Corinne Dubois, goûteuse d'eau à Limeil-Brévannes
Hydrophile Depuis huit ans, chaque matin avant d'aller travailler, je m'astreins à goûter l'eau du robinet et à remplir une grille par internet mise en ligne par le distributeur. Ne buvant pas grand-chose d'autres – ni alcool, ni café –, j'ai développé mes papilles et détecte facilement lorsqu'elle est fade. C'est le cas à Paris alors que, chez moi, je la trouve meilleure, plus fraîche.

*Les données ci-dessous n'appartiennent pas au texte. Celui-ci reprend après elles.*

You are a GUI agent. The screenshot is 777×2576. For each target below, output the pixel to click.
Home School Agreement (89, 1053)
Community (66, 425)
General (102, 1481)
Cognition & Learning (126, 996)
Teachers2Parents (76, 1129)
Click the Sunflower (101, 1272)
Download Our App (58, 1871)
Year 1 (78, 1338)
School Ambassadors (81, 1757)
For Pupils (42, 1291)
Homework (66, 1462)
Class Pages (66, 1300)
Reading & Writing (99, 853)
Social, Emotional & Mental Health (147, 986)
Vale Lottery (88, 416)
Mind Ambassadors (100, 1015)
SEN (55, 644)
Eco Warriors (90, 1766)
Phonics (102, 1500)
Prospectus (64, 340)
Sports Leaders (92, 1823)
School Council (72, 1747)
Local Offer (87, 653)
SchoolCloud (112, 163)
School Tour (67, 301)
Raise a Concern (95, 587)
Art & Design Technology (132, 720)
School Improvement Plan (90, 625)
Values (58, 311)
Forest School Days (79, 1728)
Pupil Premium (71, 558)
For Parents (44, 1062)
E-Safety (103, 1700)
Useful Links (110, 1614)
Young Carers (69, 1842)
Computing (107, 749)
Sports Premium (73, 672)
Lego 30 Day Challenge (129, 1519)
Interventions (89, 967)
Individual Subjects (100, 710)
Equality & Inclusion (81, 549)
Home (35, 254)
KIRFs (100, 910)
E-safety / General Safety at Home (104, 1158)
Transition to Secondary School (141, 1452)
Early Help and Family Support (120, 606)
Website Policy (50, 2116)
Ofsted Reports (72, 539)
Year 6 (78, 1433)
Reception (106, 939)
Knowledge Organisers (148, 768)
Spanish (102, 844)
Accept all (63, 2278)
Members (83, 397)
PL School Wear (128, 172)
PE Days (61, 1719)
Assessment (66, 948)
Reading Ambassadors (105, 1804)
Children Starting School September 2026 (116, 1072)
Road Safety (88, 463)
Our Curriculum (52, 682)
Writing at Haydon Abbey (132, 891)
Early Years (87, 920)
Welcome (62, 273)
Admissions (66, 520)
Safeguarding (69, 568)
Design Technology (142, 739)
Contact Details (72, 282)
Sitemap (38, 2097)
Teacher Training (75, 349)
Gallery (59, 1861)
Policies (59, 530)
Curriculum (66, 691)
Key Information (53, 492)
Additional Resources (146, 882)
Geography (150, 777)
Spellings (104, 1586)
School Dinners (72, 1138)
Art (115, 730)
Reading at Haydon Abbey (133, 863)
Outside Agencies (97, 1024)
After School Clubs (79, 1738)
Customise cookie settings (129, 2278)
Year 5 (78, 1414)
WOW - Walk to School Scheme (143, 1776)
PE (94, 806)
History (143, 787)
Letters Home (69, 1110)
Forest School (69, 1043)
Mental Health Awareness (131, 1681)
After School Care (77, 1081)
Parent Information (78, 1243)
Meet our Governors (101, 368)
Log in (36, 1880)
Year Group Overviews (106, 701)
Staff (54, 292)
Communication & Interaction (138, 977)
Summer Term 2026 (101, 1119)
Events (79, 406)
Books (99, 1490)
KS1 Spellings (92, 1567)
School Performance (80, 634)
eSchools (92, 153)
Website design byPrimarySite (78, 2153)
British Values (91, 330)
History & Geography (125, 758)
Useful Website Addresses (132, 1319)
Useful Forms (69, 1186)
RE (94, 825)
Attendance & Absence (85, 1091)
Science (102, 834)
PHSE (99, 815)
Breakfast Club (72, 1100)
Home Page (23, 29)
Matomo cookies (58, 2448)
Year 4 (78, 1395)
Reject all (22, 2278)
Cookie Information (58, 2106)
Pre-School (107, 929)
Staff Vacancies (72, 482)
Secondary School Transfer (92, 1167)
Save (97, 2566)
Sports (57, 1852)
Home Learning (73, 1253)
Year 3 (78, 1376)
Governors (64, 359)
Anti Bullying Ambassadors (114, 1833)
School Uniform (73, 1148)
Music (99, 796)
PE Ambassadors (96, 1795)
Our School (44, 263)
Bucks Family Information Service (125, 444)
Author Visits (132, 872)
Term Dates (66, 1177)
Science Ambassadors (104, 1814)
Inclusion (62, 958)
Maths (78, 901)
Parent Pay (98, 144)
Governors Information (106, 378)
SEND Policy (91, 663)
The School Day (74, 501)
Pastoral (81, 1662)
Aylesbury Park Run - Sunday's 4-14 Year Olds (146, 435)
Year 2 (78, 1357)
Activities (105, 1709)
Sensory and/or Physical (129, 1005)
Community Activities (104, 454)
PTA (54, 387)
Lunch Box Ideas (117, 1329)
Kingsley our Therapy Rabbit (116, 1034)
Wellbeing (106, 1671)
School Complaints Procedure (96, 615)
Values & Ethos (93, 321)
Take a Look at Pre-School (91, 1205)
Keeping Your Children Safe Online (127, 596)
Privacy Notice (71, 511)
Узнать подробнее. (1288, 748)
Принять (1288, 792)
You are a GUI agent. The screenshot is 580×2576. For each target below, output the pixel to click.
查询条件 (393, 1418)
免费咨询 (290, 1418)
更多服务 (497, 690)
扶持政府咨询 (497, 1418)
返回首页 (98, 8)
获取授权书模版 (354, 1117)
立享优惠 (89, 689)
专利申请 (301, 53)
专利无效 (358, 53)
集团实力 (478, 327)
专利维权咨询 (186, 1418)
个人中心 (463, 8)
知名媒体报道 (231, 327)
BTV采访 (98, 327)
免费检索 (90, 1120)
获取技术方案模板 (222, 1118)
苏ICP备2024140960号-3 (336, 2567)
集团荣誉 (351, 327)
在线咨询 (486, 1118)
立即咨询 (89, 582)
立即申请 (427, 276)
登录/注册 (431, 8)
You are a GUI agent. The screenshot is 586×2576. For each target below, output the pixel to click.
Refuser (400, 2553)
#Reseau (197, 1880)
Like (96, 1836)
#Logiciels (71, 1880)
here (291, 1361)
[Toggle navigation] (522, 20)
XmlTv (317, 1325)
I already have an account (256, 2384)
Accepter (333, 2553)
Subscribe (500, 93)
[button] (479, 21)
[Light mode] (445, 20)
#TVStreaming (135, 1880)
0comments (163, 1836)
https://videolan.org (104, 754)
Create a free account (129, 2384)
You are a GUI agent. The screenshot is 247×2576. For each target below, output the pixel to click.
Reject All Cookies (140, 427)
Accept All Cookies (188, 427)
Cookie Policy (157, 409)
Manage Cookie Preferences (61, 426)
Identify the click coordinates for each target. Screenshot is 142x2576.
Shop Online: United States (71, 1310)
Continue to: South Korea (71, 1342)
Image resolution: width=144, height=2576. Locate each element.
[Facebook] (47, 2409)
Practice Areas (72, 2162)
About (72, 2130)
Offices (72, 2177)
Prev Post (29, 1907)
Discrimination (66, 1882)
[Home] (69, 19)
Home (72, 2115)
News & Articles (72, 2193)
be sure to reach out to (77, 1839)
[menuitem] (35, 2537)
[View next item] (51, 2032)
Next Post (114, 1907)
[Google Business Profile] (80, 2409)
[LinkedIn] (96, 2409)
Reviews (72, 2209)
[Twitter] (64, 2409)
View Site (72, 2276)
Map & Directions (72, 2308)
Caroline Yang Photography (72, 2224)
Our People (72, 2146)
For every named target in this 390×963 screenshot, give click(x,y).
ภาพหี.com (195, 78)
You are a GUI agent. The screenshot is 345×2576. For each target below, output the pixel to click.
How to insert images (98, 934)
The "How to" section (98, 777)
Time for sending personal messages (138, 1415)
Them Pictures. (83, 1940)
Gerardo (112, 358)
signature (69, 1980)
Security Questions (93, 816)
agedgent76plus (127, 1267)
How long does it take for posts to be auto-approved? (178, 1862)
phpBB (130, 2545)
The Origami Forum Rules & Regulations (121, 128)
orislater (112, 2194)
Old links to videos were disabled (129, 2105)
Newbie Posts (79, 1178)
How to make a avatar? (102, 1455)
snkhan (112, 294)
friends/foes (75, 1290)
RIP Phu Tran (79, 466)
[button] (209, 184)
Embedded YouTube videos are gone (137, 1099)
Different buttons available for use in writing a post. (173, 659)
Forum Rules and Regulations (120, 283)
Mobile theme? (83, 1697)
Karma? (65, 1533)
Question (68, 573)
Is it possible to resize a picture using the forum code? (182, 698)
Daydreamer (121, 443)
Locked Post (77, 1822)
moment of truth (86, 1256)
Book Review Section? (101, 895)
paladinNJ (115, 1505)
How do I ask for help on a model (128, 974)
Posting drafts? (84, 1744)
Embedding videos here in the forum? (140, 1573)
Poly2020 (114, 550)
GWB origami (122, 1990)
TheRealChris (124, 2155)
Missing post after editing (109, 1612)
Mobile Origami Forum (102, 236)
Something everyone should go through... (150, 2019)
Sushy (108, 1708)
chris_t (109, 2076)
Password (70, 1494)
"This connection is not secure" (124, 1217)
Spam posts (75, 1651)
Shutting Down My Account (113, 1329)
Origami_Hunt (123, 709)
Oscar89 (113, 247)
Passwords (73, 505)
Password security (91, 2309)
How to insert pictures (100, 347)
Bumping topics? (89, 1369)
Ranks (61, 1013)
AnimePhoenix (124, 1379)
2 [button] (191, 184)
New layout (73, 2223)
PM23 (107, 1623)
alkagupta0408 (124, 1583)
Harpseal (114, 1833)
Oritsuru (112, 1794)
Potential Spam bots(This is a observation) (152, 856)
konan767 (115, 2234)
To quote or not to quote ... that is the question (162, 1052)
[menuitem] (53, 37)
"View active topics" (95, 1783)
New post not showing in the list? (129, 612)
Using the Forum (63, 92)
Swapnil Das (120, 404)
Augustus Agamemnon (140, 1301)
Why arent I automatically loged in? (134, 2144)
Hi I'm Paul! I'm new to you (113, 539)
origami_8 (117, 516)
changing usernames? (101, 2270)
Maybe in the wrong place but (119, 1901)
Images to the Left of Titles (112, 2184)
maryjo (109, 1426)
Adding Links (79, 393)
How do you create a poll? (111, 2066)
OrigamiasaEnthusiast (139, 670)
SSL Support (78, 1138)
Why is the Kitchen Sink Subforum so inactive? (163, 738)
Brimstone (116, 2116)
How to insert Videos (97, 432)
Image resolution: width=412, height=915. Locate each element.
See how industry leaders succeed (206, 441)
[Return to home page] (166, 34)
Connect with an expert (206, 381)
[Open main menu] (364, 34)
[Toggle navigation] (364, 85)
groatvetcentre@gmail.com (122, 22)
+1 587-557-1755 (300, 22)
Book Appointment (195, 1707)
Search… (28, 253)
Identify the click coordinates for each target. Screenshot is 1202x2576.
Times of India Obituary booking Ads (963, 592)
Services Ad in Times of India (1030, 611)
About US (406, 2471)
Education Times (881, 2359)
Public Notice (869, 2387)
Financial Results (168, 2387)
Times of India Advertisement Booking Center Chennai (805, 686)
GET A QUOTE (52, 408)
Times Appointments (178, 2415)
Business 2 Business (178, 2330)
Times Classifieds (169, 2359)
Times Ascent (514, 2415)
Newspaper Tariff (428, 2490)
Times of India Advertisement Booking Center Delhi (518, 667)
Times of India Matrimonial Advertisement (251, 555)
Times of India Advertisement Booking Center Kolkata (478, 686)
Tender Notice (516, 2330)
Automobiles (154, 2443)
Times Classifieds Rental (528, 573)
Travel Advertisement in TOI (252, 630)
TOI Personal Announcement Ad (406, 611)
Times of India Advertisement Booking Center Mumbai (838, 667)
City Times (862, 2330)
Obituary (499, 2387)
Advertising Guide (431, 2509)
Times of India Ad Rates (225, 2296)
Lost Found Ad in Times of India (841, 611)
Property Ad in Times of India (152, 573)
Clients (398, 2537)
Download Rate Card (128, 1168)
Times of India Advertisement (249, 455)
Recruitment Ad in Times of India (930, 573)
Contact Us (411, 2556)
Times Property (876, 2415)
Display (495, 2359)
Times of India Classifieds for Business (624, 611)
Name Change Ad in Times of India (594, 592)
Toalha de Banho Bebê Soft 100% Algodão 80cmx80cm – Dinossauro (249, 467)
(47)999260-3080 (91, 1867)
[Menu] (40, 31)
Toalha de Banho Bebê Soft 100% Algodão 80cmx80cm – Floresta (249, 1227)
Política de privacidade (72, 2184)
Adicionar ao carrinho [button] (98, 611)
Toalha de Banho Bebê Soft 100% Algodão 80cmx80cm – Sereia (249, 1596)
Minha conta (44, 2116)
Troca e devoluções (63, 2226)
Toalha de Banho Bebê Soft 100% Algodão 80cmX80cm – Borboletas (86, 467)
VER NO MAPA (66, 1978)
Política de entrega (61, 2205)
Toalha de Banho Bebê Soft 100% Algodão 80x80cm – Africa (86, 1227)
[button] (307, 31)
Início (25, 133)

Habitant en pavillon, j'ai l'impression qu'elle vient tout droit du sol et que les récents travaux de remplacement des tuyaux n'ont pas altéré son goût. J'aime l'eau du robinet. Je la trouve vivante, en mouvement. Et plus aérée qu'une eau minérale, enfermée et trop à l'étroit dans sa bouteille.
Maryse Luche, goûteuse d'eau dans l'Essonne
Poète Avec des amis, nous formons un petit cercle d'habitués participant régulièrement aux observatoires du goût de l'eau. Nous nous croisons aussi lors d'animations ou de visites de sites auxquelles le distributeur nous convie. On se rend même sur place en covoiturage ! Station d'épuration ou station de pompage, rencontre avec ses employés, appel à la créativité : c'est un univers beaucoup plus riche qu'on ne le croit. En élargissant, on se retrouve à composer des poèmes ou photos sur le thème de l'eau. C'est plaisant, d'ailleurs toute la famille y participe. En tant que consommateur, nous sommes le dernier maillon de la chaîne. C'est à nous de dire si l'eau nous plaît et de jouer ce jeu de la remontée d'information.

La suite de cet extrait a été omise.